Porém, discreto mesmo quando cultiva o poema longo (os 50 poemas numerados de “Menina da Água – cantanta em B Menor – Nordeste, S. Miguel, Açores” é, no limite, um longo poema, extremamente bem construído em torno do símbolo da ilha e onde se deixa a tese desta poesia auto-analítica: o tempo ressoa/ nas diurnas sementes da terra) o autor de Cântigo Sobre uma Gota de Água fá-lo de maneira a não trair o ideal de poesia ancorada em relâmpagos, em imagens naturalistas. Qualquer coisa de António Osório perpassa na voz de Bettencourt Pinto, especialmente a observação dos seres mais humildes (“Os caninos, é certo, têm a pureza/ do que é leve e respirável, e uma nobreza/ tão humilde”)e do mundo evanescente.

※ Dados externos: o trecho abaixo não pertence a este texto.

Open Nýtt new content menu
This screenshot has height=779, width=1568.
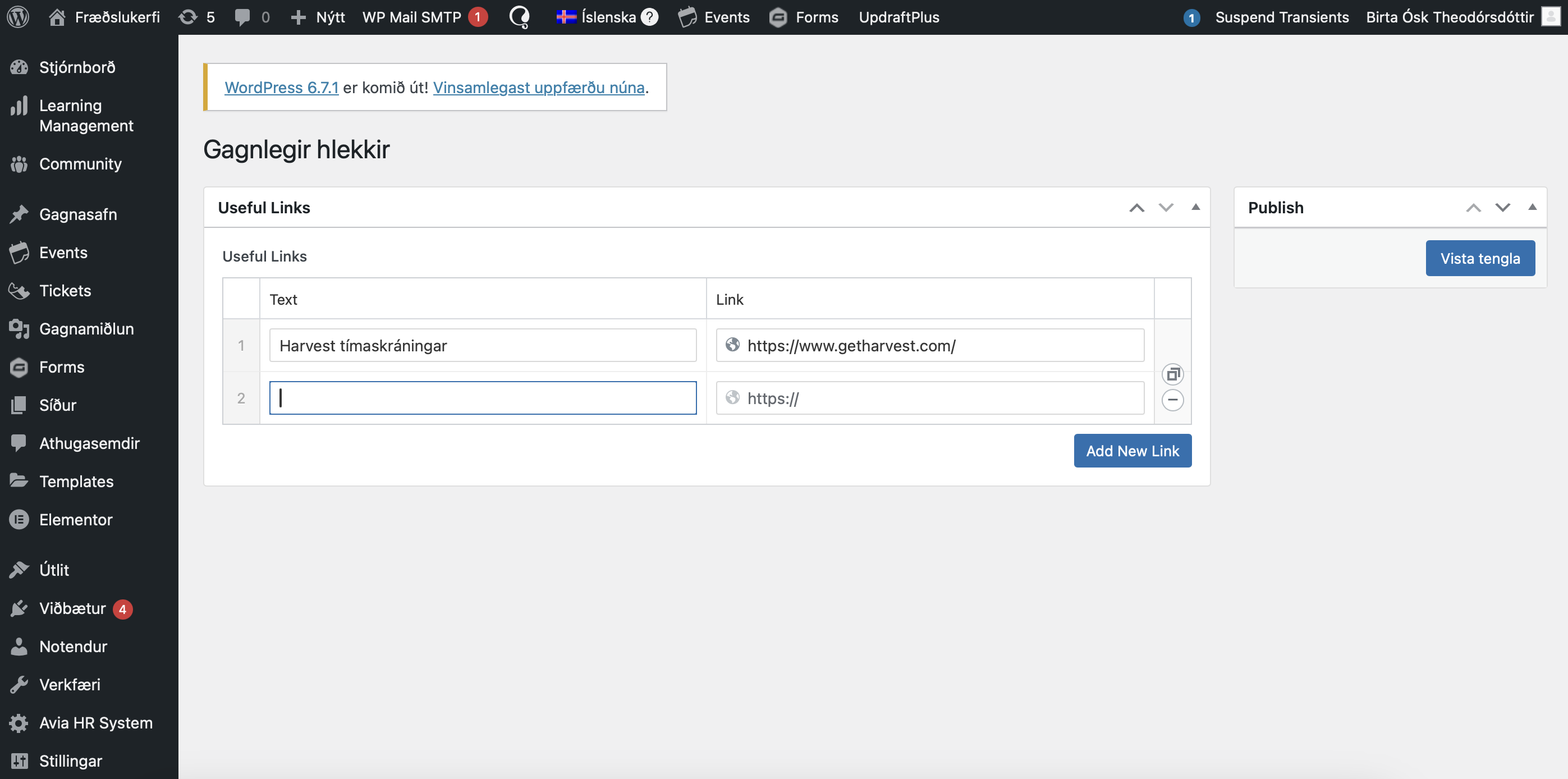319,17
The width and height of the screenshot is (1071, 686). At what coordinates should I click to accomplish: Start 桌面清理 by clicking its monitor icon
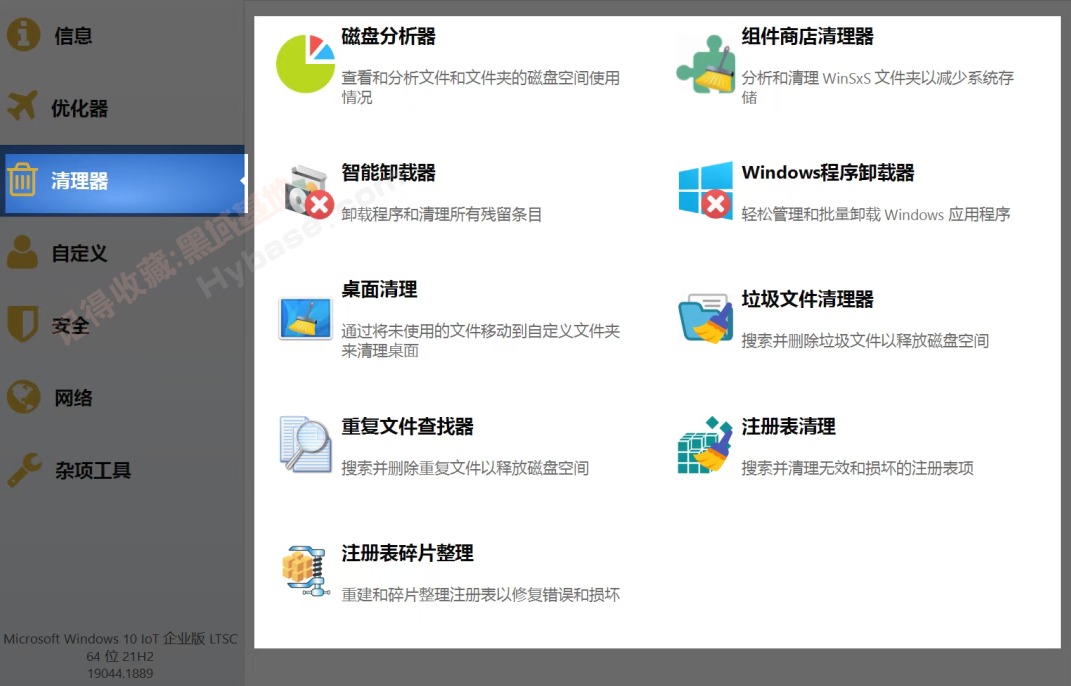[305, 318]
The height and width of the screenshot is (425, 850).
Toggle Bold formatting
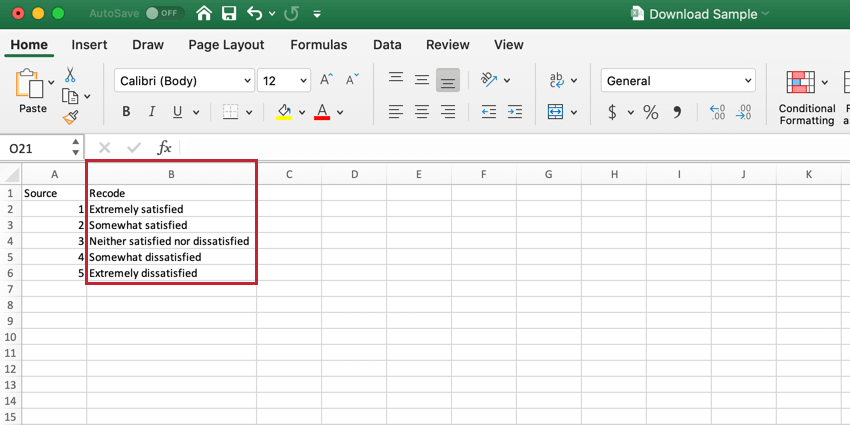tap(126, 112)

Mas na visão intensa e cândida do poeta angolano-açoriano há uma dimensão outra que o torna independente em relação aos mais diversos mestres: a pessoalíssima capacidade de, metaforicamente, chegar a sínteses belíssimas: “As marcas da sombra/ [...]/ uma mão cheia de vento sobre o teu ombro/ e o cão do crepúsculo a correr adiante de nós” (p.225).